#### SUPPLIED DATA ####

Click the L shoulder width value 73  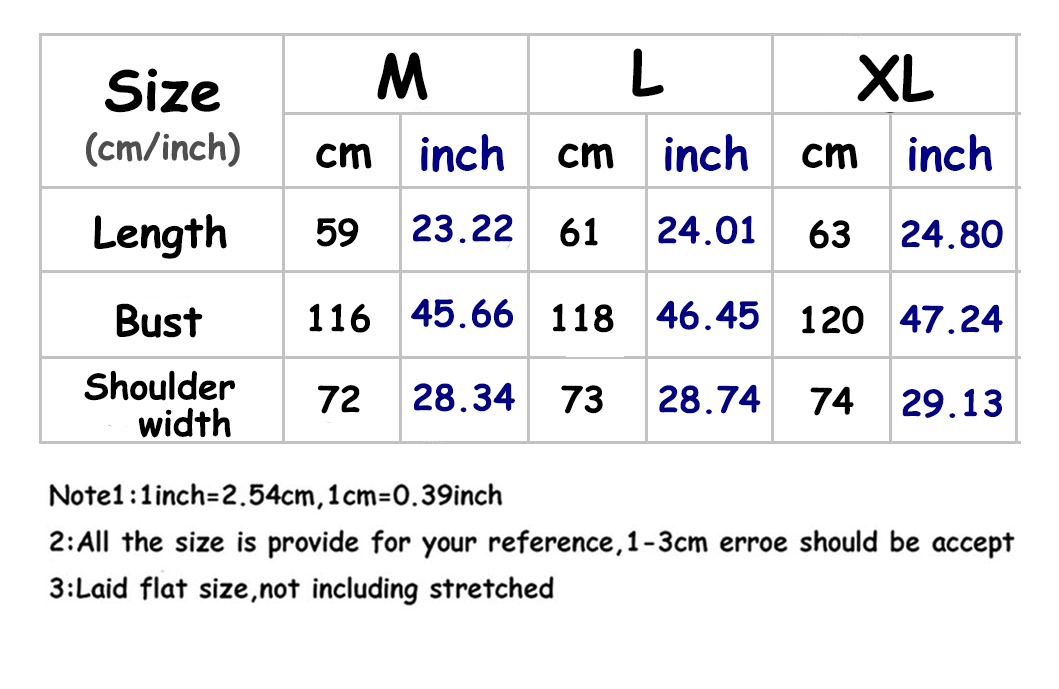point(582,401)
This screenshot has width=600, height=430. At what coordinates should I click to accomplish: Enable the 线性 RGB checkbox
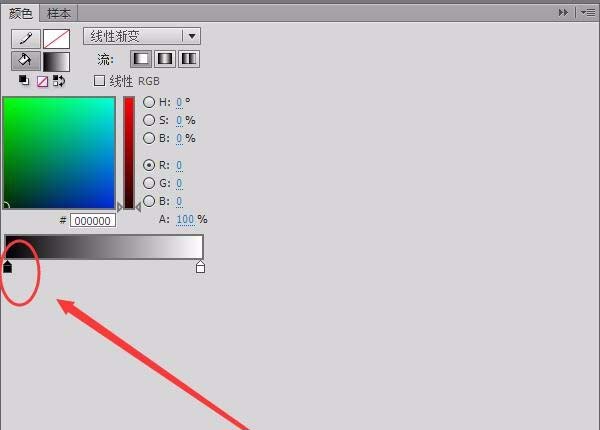point(99,81)
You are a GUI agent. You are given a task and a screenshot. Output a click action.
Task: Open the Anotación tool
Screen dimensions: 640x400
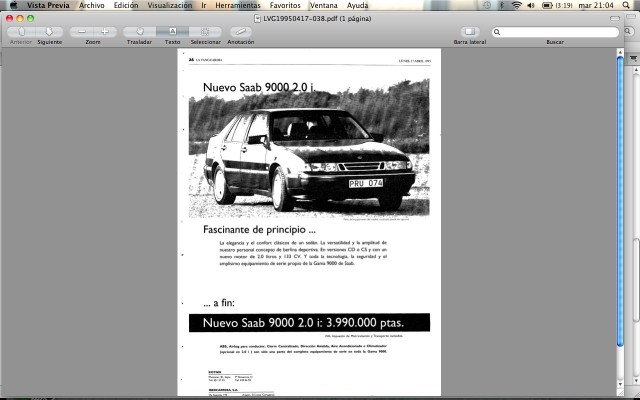[x=241, y=32]
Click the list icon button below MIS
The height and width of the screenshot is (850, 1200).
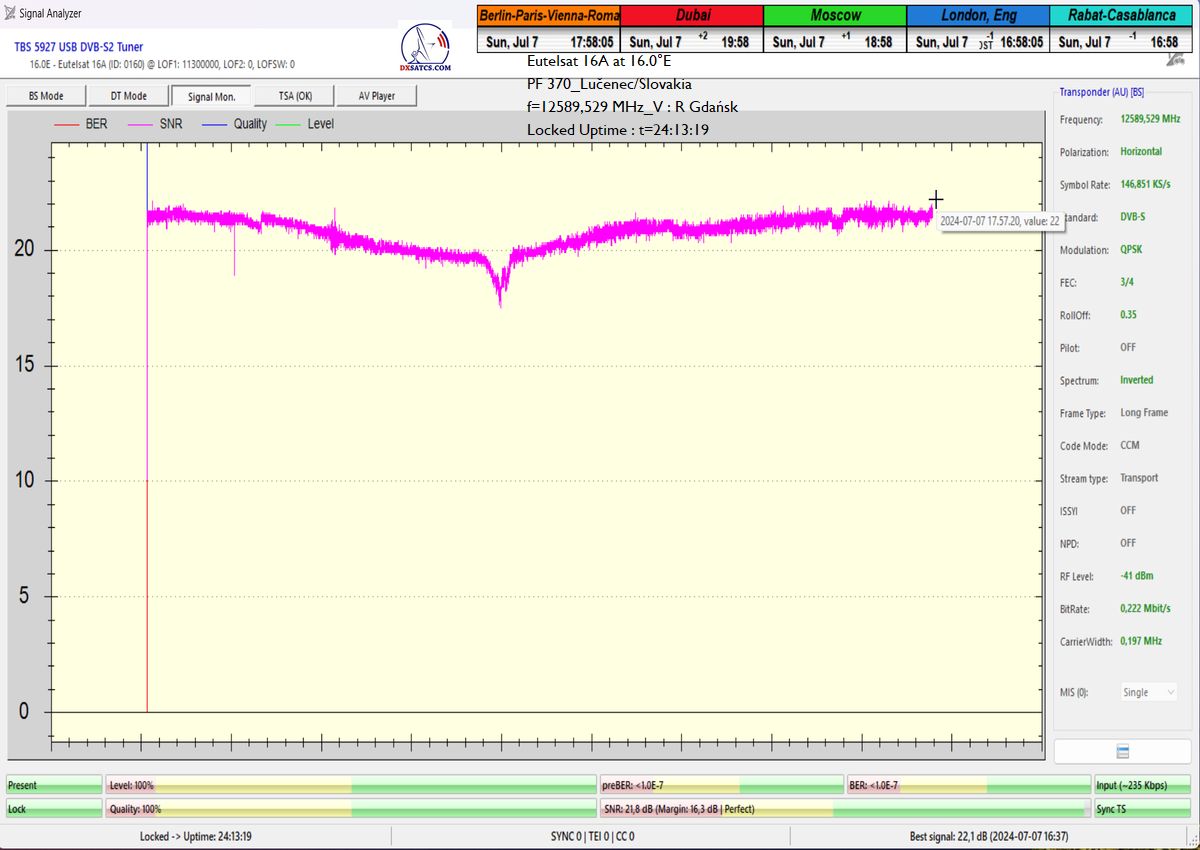tap(1123, 752)
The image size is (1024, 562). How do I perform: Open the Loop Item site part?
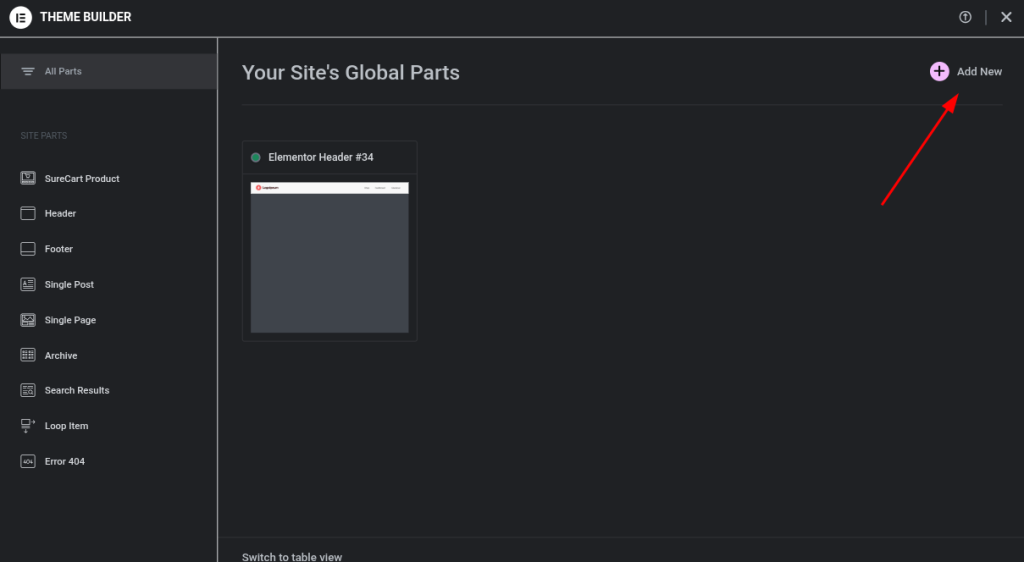click(66, 426)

####

◆ **TASK GOAL**:
In the copy, no pictures are to appear; write out exactly the lines from the one containing "Screen dimensions: 640x400" through the end of the listing above and no further lines.

◆ **EXERCISE OUTPUT**:
Screen dimensions: 640x400
[x=241, y=32]
Click the list icon button below MIS
The height and width of the screenshot is (850, 1200).
tap(1123, 752)
The image size is (1024, 562). How do I perform: Open the Loop Item site part?
click(66, 426)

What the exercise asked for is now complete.